TVD Radar: Shudder to Think, Pony Express Record 30th anniversary reissue in stores now

VIA PRESS RELEASE | Shudder to Think—“a band forever rearranging the uncomplicated urgency of hardcore punk so that it could better accommodate the rococo wowee of its singer, Craig Wedren” (Washington Post)—celebrates the 30th anniversary of their groundbreaking album, Pony Express Record, in stores now.

The acclaimed album was the DC-area band’s first album on Epic Records, following several releases on Dischord Records. Produced by Ted Niceley (Fugazi, Girls Against Boys, Jawbox), it features Craig Wedren on lead vocals and guitar, Nathan Larson on guitar, Stuart Hill on bass, and Adam Wade on drums. Pony Express Record also features some of their most iconic tracks including “X-French Tee Shirt” and “Hit Liquor.” Pitchfork called the album “a nugget of operatic, sinister, and gleefully self-aware art punk” and “an album that pushed the boundaries of mid-1990s indie rock in new and exhilarating directions,” and Stereogum noted it as “a masterwork of alternate dimension progressive pop.”

Pitchfork included the single “X-French Tee Shirt” on their “Top 200 Tracks of the 1990s,” and the band performed tracks from the album on iconic shows like MTV’s 120 Minutes and The Jon Stewart Show. In the years that have followed, the album has been profiled by PopMatters (‘Shudder to Think Look Back on 1994’s Pony Express Record’), Treble (‘Shudder To Think created their own structures on Pony Express Record’) and more, and included on SPIN’s “Overlooked 1994 Albums Turning 30” earlier this year.

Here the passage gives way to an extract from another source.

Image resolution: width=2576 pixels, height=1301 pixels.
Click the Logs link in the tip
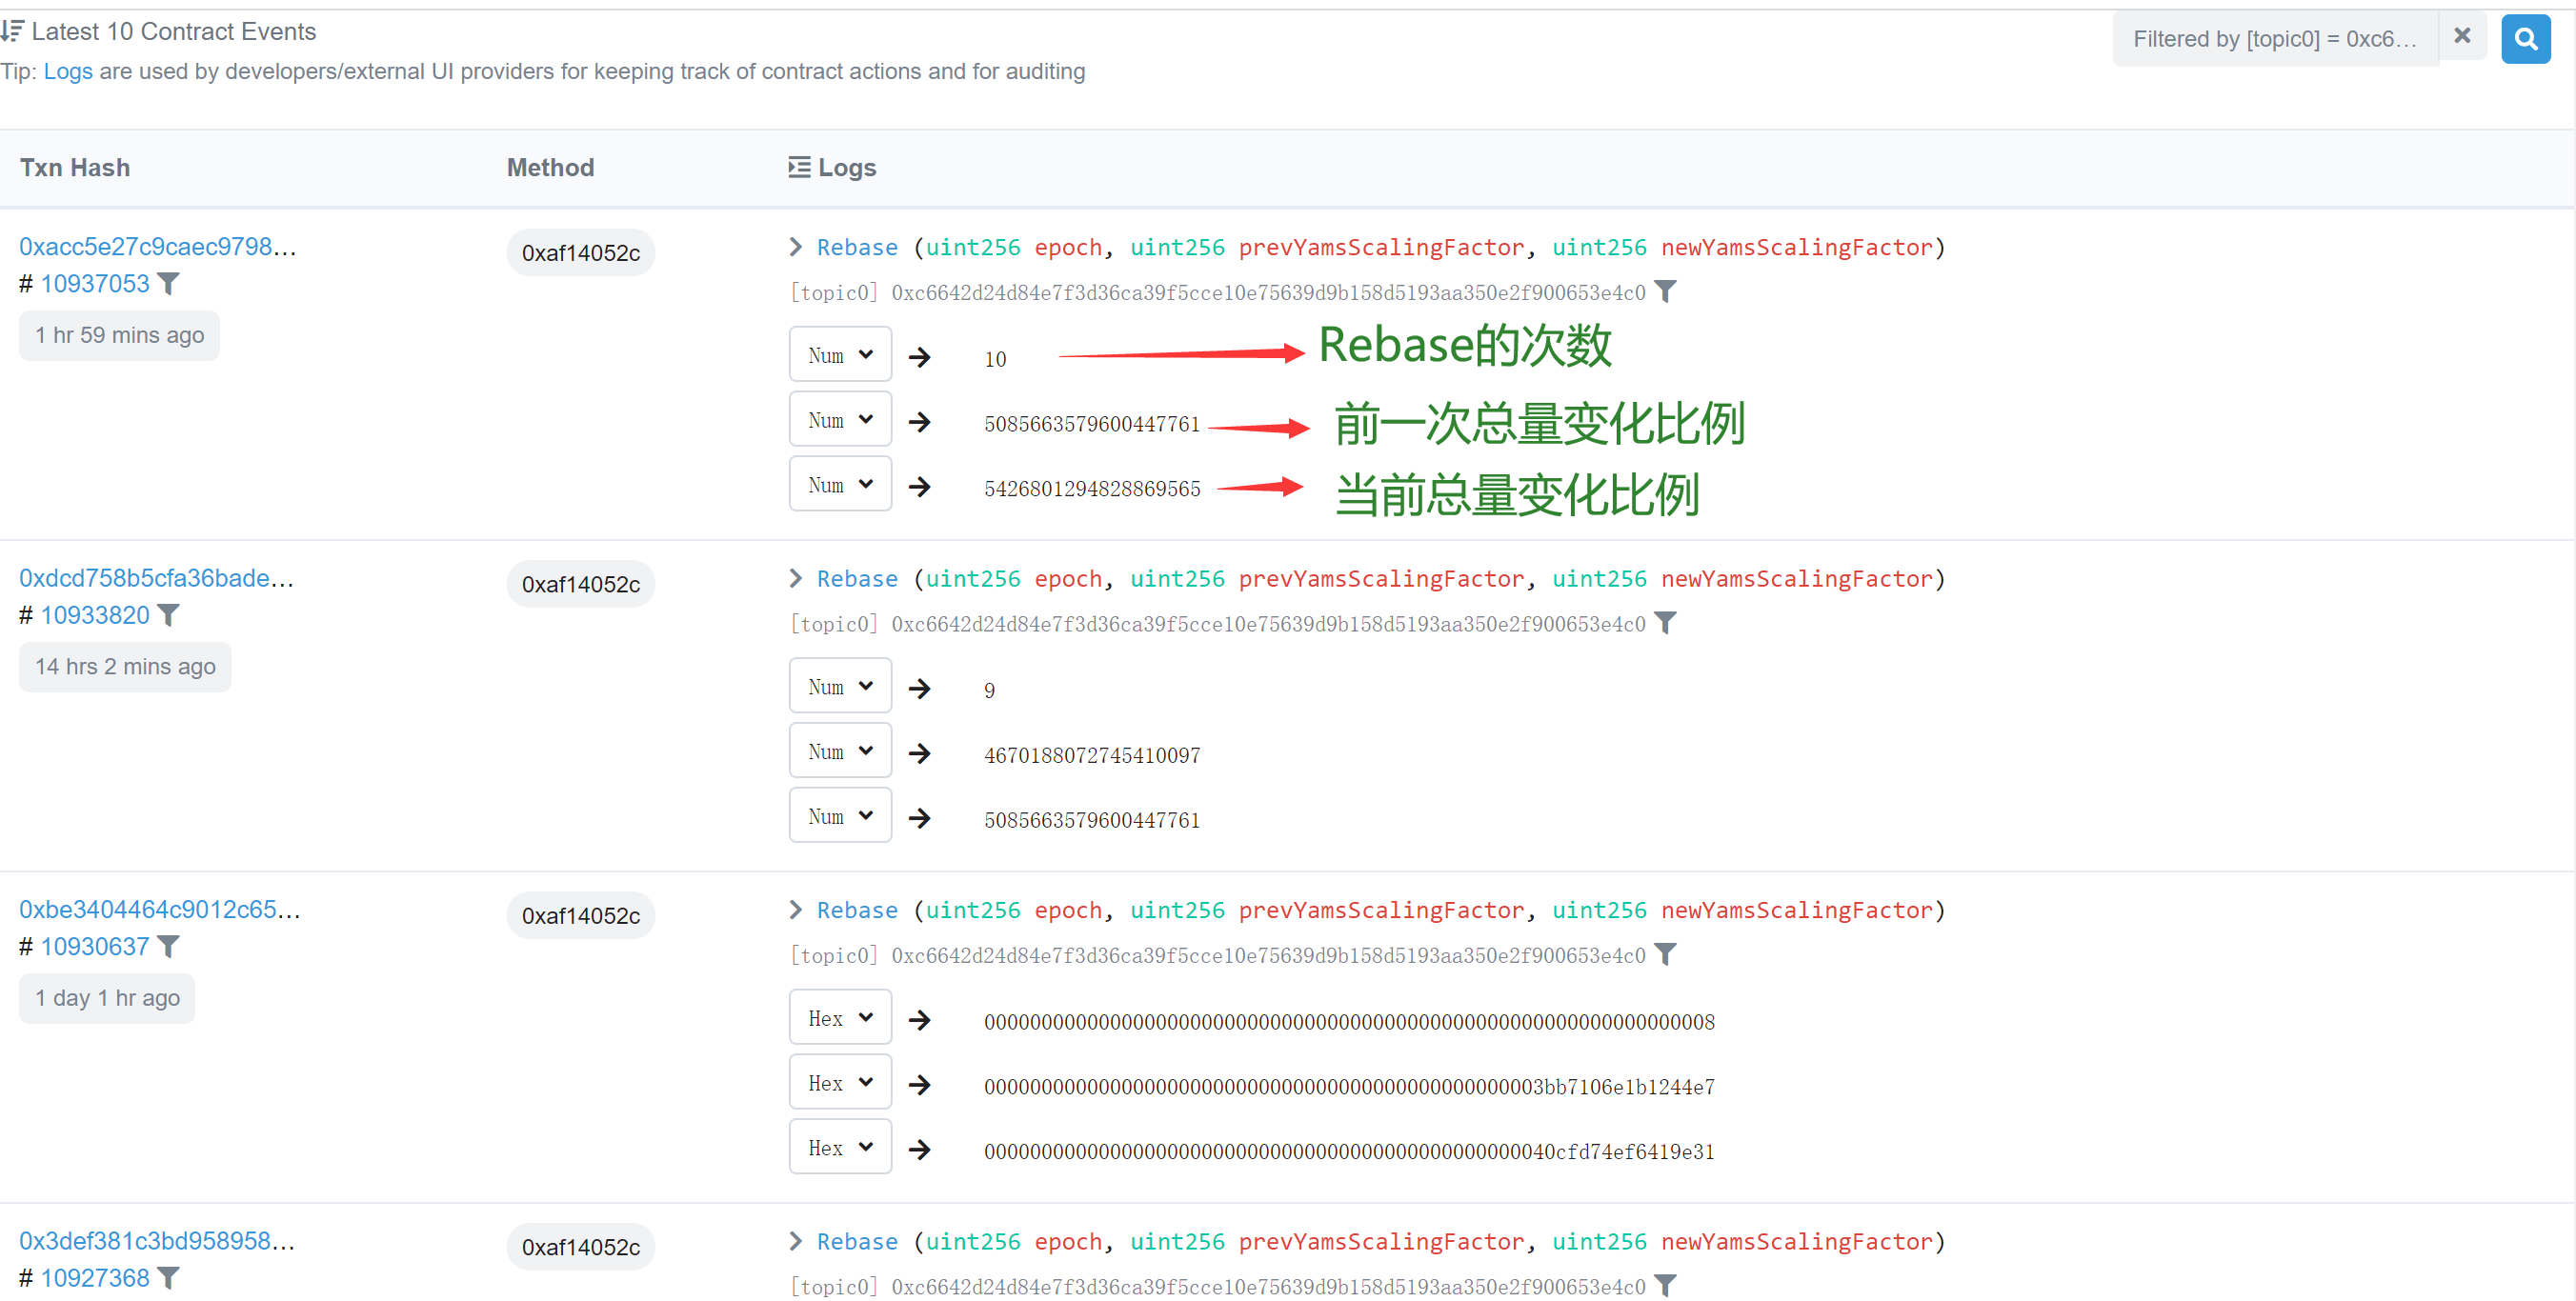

Shudder to Think went on to release one more full length album with Epic Records, 1997’s 50,000 B.C. and dove into the world of scoring films and creating music for soundtracks with the 1998 releases of Jesse Peretz’s First Love, Last Rites; Lisa Cholodenko’s High Art, and the Todd Haynes epic, Velvet Goldmine. Wedren and Larson have gone on to be prolific film and television composers with Wedren working on Yellowjackets, Wet Hot American Summer, The School Of Rock, Laurel Canyon and more; and Larson working on Our Idiot Brother, The Skeleton Twins, Juliet, Naked, and High Fidelity (TV series), among others.

Most recently, Wedren composed the score for ALOK, the documentary that premiered at the Sundance Film Festival on the phenomenal poet / stand up comedian / trans rights activist Alok Vaid Menon, directed by Alex Hedison and executive produced by Jodie Foster; and he released his latest full length solo album earlier this year, The Dream Dreaming.

A Note from Craig Wedren via his Substack:

Thank you Stu, Nathan, and Adam for bringing this lethal diamond of an album to life 30 years ago. For me, ‘Pony Express Record ‘was the apotheosis of everything we’d been working on as a band up to that point, and the purest expression of my own songwriting and musical style.

While I love ALL of our records, each for different reasons, PXR was the first (and ultimately, only) one where it felt like no disclaimer or explanation was necessary. Even with its knots and veils, it’s a totally honest album. We were ALL IN. One mind, band-mind, such that Nathan’s and my parts wove seamlessly in and out of each other to the point where it was hard to tell what came from whom, and the rhythm section yanked the tank around like a drunken snake.

Live, it was a fucking beast.

When the album didn’t do as well as we’d hoped, it felt like a personal rejection on a level I hadn’t experienced before. I think I went a little bit insane, such was the shattering, and within a year or so of its release I got really sick.

A brutal crucible.

I can still feel it now.

What I was so certain was the beginning turned out, in retrospect, to be the beginning of the end for Shudder To Think, or at least the end of what we thought we were and were destined to be.

That said, extraordinary seeds were scattered and sown in the band’s final chapter (if there ever is such a thing) – ones that blossomed into the unimaginably beautiful, creative life I now live.

So, while I may have plenty of wincing, achy regrets, I wouldn’t want to go back and change much, if anything. Better to live with all of it, use it for fuel and kindling.

And if you’re feeling sexy, pour out something dark and delicious, then give Pony Express Record a listen (decent speakers or headphones, please) on its 30th birthday. I promise it will take you somewhere, and probably make you grin.

Thanks also to our ever-hilarious and dog-eared producer Ted Nicely; to Will Weems who designed the cover; to our boy-faced A&R champion Michael Goldstone, who believed in us even when he didn’t totally get wtf we were doing; and to Andy Wallace for mixing the music into a perfect poison dart. Thanks to all at Oz Studios in Baltimore, and deepest love and thanks to Ian MacKaye and Dischord Records.

Most of all, thank you Shudder bandmates Mike Russell, Chris Matthews, and Kevin March, forever and always.

Love,
PXR30

“with the right kind of eyes you can almost see the high-water mark—that place where the wave finally broke and rolled back.”